LOS ANGELES — Kobe Bryant has watched Major League Soccer's growth over the past dozen years and likes what he's seen, and now he's lending his celebrity to the league as it continues to expand across America.

Bryant spoke about his involvement in the game Wednesday at LAFC's Banc of California Stadium as MLS announced a marketing deal with BODYARMOR, as the official sports drink of 19 of the league's club and with a youth soccer initiative coinciding with the kickoff of the league's 25th season.

Bryant, a shareholder in in the company, retired four years ago after playing 20 seasons and winning five NBA titles with the Los Angeles Lakers, but his background in soccer dates to his childhood in Italy, and he's followed the league since David Beckham's arrival in 2007.

He's been impressed with MLS's growth.

“When David first came out here, I came down and watched him play,” Bryant told media on the Banc of California pitch. “I was able to kind of gauge what the energy was at that time, and it was still relatively unfamiliar to the U.S. market.

“Then to be able to fast-forward now and to see the energy that has kind of been put behind MLS, and the amount of support that's being put behind MLS, it's, I wouldn't say, surprising, because I've always appreciated the game and what a beautiful game it is and knew eventually America would catch on.”

Bryant spent a half-dozen years as a child in Italy, where his father, Joe “Jellybean” Bryant played after an eight-year NBA career, and became a fan of AC Milan and later, FC Barcelona. He can talk at length and with great intelligence about the game and its players. Just don't ask him which of the local clubs — LA Galaxy or LAFC — he supports.

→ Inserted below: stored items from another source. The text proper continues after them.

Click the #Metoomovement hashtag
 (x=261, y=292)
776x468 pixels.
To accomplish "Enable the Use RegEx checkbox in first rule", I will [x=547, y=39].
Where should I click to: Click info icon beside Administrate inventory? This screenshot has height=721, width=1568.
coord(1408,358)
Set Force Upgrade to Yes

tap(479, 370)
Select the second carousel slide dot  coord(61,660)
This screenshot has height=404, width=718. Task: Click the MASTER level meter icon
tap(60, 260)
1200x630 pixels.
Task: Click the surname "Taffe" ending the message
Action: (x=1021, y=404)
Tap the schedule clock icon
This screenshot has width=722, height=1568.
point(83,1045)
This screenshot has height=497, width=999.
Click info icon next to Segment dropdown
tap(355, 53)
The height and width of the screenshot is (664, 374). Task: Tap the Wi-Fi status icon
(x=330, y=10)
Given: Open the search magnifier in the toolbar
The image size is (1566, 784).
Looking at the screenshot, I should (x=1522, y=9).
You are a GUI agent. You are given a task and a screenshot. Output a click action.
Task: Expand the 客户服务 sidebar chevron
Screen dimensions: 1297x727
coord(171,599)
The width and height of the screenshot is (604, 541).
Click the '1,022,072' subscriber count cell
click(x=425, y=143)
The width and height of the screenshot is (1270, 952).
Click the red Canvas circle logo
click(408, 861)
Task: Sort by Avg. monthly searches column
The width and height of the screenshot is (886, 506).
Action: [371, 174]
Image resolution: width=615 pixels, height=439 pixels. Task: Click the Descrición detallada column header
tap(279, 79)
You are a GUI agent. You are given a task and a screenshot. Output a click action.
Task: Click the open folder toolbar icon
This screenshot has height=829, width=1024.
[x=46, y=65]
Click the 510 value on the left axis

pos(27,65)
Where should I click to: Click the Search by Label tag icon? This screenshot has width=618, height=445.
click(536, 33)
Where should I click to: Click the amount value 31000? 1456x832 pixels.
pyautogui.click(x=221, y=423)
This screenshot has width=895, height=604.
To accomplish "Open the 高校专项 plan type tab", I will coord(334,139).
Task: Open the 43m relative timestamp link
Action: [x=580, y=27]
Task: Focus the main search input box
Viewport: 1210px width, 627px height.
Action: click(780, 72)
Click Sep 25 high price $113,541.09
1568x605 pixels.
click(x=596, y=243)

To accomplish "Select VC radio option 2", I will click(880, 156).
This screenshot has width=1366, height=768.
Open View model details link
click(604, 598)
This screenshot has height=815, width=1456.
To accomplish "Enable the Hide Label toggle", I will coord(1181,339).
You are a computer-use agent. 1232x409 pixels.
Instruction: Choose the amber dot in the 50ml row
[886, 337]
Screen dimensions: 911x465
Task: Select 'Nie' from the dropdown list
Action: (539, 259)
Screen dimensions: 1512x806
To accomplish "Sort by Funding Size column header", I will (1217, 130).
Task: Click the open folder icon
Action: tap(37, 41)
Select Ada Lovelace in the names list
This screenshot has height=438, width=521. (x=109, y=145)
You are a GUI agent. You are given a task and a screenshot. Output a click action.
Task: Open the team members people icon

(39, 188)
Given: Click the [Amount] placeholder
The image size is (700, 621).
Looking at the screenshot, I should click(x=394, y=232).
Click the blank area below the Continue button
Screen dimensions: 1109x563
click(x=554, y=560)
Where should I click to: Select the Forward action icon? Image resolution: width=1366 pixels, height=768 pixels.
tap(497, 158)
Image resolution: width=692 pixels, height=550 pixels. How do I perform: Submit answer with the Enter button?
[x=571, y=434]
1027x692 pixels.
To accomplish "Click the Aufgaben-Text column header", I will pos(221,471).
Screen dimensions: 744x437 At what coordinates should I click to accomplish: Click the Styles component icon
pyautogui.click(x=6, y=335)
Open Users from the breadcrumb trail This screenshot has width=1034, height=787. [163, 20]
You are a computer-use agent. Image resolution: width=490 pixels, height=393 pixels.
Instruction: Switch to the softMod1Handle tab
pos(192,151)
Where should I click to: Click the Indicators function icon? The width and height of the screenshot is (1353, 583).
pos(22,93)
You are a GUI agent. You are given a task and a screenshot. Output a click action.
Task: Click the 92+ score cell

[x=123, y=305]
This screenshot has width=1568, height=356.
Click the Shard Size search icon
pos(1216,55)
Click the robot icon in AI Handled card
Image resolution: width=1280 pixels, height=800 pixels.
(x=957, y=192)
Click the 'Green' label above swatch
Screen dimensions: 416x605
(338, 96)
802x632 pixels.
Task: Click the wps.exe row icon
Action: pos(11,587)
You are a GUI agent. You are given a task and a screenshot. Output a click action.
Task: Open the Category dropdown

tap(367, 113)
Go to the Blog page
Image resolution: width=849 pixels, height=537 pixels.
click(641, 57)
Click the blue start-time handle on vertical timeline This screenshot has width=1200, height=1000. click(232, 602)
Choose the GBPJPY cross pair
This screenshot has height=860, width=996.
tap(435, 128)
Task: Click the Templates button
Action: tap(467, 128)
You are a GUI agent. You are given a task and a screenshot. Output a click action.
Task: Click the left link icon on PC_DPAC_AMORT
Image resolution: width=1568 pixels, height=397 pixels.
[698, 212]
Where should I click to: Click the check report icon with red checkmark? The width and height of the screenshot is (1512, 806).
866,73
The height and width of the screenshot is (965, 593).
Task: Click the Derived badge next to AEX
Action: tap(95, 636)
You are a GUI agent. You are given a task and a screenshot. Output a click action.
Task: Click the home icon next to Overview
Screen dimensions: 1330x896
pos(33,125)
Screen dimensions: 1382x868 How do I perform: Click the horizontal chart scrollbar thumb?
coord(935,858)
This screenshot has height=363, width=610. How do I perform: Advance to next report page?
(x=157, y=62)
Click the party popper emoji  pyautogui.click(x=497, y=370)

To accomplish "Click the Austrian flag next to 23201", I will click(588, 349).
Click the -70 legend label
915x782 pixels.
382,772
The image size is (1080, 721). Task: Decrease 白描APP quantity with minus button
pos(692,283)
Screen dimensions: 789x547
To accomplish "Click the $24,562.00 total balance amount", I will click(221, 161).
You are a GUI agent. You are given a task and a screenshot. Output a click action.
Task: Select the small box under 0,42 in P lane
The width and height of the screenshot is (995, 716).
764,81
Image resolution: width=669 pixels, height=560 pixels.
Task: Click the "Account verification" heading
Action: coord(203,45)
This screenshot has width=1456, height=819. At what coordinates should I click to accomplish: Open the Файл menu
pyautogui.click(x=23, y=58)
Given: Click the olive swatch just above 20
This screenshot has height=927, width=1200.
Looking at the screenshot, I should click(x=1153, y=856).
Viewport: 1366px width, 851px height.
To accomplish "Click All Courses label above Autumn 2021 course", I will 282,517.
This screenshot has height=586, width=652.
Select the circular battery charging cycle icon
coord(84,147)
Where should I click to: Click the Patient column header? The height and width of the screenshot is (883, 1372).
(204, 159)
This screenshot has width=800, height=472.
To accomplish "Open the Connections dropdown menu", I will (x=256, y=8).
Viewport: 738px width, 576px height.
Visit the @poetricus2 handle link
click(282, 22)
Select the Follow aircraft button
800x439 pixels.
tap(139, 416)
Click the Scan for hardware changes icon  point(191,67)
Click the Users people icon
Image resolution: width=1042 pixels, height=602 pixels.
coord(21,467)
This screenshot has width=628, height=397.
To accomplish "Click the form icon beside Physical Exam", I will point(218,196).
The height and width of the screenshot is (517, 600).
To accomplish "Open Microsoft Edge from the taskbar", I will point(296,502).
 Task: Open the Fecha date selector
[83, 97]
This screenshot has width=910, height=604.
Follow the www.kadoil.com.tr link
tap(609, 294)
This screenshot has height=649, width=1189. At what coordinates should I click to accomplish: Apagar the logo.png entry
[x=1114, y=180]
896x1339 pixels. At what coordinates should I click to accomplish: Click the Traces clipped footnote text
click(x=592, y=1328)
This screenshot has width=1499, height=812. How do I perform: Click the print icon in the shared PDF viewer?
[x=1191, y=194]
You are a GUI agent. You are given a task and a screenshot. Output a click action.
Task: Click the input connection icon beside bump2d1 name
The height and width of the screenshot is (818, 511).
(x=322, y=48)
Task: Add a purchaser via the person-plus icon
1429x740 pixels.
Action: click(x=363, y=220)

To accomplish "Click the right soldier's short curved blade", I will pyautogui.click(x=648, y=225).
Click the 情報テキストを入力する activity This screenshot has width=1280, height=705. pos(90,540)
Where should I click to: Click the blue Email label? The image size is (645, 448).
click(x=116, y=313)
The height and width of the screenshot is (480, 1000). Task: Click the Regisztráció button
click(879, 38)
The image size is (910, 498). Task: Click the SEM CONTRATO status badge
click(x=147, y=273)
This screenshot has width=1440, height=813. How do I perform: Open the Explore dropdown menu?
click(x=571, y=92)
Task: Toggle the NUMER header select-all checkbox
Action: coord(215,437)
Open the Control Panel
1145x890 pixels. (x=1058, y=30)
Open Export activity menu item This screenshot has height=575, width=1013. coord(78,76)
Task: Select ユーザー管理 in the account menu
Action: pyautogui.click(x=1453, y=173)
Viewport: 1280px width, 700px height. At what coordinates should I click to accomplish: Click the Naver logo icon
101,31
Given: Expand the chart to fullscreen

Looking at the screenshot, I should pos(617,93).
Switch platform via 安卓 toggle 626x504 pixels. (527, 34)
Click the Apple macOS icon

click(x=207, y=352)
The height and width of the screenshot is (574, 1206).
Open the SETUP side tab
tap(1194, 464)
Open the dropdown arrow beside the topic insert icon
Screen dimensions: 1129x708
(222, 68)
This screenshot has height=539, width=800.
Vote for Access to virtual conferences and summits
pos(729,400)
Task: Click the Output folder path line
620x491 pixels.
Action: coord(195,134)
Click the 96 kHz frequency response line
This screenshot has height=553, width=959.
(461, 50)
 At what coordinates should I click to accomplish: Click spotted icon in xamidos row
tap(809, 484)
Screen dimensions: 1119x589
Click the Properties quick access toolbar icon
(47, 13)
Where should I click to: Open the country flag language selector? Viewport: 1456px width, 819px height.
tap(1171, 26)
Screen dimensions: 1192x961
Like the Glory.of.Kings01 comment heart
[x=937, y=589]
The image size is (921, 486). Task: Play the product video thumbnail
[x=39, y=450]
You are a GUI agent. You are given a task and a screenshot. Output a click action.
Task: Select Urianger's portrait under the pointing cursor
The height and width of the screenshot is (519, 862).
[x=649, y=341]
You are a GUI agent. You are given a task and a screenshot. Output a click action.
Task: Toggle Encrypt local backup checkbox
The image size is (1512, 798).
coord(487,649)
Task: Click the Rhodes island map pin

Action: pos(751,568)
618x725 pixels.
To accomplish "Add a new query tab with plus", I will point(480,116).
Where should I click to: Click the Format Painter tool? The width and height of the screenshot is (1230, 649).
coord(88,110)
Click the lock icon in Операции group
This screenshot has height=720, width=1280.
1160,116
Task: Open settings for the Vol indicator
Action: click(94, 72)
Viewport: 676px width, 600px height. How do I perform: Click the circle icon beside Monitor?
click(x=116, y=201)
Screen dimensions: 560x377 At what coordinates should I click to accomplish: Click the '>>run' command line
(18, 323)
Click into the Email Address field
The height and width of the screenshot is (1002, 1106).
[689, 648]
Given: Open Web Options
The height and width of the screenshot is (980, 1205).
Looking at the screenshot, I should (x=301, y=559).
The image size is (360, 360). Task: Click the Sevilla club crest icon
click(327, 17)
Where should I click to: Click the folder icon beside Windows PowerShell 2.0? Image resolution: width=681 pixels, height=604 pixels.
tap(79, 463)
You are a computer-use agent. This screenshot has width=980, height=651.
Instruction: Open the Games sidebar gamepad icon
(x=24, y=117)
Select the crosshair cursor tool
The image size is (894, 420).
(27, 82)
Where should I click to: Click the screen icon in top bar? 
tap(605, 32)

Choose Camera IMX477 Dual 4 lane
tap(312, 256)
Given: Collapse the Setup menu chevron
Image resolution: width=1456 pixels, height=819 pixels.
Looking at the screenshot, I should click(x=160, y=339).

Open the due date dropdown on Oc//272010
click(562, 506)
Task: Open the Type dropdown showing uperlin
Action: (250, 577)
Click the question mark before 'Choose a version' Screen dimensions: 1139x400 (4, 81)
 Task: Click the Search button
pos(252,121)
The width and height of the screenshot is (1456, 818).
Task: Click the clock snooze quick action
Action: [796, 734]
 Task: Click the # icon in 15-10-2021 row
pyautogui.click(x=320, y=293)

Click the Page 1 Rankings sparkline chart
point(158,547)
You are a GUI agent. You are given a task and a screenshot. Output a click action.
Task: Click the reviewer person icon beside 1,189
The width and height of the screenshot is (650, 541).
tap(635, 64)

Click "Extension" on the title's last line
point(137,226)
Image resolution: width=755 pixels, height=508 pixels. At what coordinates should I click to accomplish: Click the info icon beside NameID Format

“Really?” he responded when queried on that topic Wednesday. “Ask me something better.”

OK, how about what his profile might mean for the league.

“Hopefully, what my involvement will do is help with some of the marketing and storytelling of the game,” Bryant said. “The most important thing, particularly in some of these markets — the newer markets that are coming now — is the marketing and storytelling of the players. Who they are, the beauty of the game.

“Educate fans on what's a beautiful play and things of that nature, and with our partnership with BODYARMOR, we're absolutely looking forward to doing those stories and getting that word out there more. And with my name, hopefully that will help.”

There's long been a connection between soccer and basketball, the two foremost international sports, and several high-profile basketball players have stepped into MLS ownership groups or been linked to potentially doing so. Steve Nash has long been part of the Vancouver Whitecaps' management. Magic Johnson was the early face of LAFC's ownership group, James Harden joined Houston Dynamo's ownership last summer, and Kevin Durant has been connected to the Philadelphia Union and D.C. United.

LeBron James, Bryant's successor with the Lakers, has owned a piece of Liverpool FC since 2001.

Might Bryant follow a similar path?

“I have looked at several opportunities,” he said. “I'm not really big on owning franchises — sports teams, per se — but you never know. If the right opportunity comes along, then I'll definitely look at it.”

He sees a deeper link between soccer and basketball.

“Really, it's the connectivity of the sport itself,” he said. “You have to use each other [in both sports], you have be able to communication with each other, verbally and also through the ball itself. You know, being able to read each other and how to open space for each other."